(Saved data entries)

[Start of section]

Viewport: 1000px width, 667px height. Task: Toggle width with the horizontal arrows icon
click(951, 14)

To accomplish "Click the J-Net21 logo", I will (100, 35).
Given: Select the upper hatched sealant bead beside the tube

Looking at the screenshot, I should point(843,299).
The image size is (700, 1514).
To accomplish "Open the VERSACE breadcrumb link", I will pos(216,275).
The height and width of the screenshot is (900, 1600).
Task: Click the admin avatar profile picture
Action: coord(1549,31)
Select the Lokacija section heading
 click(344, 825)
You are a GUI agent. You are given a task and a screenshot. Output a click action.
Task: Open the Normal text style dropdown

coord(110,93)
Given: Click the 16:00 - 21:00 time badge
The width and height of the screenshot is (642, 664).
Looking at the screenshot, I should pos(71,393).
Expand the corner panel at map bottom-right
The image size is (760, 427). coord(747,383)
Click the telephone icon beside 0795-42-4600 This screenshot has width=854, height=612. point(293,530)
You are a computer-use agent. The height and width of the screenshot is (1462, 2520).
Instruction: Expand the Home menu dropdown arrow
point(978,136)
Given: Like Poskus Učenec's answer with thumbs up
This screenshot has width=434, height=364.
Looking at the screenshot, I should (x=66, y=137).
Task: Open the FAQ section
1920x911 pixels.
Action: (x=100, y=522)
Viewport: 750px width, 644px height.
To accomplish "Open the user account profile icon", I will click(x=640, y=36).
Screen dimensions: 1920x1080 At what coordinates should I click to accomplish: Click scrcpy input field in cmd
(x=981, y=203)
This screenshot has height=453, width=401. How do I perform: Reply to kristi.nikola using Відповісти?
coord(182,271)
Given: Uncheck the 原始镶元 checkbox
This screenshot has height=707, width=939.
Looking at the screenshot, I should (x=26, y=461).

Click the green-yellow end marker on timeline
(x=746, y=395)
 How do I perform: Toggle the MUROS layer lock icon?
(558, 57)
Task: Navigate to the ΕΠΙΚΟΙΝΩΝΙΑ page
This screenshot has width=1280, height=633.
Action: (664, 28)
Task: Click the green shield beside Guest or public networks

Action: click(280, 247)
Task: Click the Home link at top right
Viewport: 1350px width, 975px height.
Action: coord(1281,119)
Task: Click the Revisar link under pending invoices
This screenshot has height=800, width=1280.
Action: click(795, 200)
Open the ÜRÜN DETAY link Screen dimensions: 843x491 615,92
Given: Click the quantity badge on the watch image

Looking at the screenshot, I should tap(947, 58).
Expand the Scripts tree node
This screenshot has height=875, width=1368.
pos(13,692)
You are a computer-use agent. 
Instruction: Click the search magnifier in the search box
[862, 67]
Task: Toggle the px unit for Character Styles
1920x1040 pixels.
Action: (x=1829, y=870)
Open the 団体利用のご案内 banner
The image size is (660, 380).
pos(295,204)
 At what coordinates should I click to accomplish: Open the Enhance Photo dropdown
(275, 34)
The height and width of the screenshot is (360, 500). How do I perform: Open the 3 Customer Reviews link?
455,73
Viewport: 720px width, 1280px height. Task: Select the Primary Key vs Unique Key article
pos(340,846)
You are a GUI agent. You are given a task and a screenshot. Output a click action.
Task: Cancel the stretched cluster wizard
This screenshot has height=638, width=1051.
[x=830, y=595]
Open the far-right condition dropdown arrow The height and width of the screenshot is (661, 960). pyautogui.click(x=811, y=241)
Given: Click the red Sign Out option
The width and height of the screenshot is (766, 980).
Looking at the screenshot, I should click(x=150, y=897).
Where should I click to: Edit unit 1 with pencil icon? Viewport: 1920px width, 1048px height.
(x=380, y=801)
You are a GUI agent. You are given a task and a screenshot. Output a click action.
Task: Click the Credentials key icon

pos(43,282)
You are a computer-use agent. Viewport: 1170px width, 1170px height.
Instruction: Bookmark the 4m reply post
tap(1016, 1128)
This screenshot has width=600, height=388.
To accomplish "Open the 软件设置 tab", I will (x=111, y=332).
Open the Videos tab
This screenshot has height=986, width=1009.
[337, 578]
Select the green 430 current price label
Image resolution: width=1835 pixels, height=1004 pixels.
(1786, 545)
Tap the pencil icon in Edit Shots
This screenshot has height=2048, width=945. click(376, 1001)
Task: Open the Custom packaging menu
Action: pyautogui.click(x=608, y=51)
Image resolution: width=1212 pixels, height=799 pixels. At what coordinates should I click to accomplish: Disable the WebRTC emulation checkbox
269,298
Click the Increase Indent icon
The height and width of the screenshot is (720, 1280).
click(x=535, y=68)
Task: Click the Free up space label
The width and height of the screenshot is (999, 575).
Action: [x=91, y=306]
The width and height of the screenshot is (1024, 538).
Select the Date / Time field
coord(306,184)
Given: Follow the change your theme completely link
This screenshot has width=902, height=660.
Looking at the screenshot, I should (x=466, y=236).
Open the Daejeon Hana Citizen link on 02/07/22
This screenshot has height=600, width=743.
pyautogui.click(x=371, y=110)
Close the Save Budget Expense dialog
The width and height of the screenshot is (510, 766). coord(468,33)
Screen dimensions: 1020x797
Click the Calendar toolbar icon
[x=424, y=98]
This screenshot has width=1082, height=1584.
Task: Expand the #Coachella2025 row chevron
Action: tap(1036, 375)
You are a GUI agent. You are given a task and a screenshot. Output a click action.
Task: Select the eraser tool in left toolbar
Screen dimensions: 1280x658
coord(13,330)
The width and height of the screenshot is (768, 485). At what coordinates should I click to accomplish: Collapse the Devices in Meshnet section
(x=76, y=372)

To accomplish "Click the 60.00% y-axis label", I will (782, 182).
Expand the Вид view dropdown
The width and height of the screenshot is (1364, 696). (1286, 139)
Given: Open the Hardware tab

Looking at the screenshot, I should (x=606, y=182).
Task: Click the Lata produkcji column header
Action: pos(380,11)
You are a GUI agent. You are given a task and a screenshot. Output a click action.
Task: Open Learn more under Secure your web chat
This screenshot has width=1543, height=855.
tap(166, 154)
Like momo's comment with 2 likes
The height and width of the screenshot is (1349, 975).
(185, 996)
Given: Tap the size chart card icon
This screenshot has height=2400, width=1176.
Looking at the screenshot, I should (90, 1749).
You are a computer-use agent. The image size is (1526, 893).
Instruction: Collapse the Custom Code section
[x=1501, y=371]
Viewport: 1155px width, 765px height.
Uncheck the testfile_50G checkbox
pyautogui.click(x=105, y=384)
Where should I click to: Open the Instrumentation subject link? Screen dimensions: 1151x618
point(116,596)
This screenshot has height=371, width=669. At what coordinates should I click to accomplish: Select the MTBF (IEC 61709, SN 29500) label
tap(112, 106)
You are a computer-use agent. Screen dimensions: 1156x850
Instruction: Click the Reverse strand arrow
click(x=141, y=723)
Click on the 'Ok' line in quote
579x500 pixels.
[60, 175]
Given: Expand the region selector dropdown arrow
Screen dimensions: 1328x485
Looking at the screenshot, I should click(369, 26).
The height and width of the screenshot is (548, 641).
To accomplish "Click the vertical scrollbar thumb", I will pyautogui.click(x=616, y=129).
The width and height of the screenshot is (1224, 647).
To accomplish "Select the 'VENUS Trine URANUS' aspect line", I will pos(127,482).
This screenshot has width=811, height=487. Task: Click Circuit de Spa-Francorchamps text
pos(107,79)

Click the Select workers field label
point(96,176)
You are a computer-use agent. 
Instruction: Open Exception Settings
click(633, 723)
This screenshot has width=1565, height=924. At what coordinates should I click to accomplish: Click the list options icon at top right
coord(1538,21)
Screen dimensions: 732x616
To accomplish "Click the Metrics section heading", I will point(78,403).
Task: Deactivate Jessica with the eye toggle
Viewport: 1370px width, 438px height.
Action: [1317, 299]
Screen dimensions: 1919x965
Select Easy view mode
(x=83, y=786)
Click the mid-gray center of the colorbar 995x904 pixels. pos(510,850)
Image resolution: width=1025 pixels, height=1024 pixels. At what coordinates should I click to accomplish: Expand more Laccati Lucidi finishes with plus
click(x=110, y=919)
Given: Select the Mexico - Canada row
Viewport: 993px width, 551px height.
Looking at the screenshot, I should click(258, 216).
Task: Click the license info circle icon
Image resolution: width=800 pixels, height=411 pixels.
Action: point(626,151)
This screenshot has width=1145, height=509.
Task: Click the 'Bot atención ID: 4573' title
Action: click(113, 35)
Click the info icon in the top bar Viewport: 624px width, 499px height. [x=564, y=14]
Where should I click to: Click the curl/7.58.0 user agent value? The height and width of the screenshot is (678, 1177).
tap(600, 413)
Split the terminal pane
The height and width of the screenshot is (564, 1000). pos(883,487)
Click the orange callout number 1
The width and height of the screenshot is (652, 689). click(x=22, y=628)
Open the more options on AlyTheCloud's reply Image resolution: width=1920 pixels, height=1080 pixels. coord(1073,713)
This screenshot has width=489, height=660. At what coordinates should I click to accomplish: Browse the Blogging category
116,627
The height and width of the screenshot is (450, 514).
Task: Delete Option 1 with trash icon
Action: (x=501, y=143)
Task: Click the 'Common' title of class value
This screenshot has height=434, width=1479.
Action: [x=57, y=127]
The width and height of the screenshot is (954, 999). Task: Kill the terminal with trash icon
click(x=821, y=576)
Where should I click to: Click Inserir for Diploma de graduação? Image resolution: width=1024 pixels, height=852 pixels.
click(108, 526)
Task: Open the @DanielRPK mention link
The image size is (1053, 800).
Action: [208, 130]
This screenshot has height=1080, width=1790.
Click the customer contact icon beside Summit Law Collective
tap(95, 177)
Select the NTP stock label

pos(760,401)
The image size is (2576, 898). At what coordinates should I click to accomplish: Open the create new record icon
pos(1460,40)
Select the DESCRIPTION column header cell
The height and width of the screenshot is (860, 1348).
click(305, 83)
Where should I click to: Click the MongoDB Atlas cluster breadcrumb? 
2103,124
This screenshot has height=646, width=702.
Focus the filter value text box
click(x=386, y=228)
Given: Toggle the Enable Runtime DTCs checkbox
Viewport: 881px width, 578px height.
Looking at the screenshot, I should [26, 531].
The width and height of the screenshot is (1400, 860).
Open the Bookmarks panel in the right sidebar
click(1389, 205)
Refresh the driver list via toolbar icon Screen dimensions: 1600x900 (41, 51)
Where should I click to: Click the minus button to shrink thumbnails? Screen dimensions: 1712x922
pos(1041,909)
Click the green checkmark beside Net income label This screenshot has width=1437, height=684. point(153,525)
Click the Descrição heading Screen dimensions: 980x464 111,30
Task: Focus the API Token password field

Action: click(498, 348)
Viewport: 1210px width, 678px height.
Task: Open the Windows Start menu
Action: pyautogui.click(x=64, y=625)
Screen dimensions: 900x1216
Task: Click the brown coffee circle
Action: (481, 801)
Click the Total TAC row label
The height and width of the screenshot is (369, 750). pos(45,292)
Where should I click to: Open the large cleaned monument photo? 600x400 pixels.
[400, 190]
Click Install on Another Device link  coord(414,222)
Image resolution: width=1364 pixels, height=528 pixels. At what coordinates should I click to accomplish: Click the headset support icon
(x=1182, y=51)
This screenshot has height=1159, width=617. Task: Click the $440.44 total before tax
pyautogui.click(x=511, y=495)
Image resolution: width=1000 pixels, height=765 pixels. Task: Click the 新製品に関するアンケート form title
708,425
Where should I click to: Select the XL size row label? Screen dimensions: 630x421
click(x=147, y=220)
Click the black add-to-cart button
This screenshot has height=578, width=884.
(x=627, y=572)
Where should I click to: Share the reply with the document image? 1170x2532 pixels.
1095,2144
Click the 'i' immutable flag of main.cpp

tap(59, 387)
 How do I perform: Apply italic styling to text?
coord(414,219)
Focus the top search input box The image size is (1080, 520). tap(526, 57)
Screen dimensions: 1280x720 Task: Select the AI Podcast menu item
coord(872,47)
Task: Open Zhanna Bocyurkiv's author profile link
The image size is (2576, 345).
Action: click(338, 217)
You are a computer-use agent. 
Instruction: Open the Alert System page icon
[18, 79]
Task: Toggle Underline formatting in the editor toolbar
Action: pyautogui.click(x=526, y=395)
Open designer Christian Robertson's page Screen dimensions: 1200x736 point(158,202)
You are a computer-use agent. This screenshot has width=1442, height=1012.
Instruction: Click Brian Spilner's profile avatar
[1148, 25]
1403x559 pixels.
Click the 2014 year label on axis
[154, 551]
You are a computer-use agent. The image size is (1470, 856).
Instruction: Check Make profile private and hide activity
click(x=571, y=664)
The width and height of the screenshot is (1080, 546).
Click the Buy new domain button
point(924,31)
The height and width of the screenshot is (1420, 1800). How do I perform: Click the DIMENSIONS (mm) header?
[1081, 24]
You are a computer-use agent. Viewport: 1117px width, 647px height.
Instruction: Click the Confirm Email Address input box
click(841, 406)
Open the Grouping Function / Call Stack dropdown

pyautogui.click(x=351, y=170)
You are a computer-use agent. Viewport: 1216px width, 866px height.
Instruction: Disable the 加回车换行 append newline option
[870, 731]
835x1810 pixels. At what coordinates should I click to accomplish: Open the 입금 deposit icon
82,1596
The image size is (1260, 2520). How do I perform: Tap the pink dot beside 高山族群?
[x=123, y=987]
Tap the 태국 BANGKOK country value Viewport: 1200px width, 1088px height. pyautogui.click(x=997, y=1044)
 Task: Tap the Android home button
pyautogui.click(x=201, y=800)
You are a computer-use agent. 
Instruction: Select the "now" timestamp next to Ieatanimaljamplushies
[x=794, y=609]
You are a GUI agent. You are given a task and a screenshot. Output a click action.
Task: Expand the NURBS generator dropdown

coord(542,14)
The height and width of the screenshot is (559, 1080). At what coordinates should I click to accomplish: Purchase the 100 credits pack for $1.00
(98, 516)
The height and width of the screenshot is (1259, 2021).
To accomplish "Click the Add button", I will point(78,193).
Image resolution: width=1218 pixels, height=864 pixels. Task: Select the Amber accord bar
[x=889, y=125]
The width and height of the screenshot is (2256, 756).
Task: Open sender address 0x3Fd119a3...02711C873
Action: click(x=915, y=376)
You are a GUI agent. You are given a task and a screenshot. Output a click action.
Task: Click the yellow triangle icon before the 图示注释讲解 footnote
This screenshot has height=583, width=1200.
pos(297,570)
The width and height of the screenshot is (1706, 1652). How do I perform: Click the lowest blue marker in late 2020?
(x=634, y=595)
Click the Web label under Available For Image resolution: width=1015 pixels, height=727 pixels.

[End of section]

What you will do → Take every line above where "your" appears and copy it.

Response area →
Given: Follow the change your theme completely link
Task: Open Learn more under Secure your web chat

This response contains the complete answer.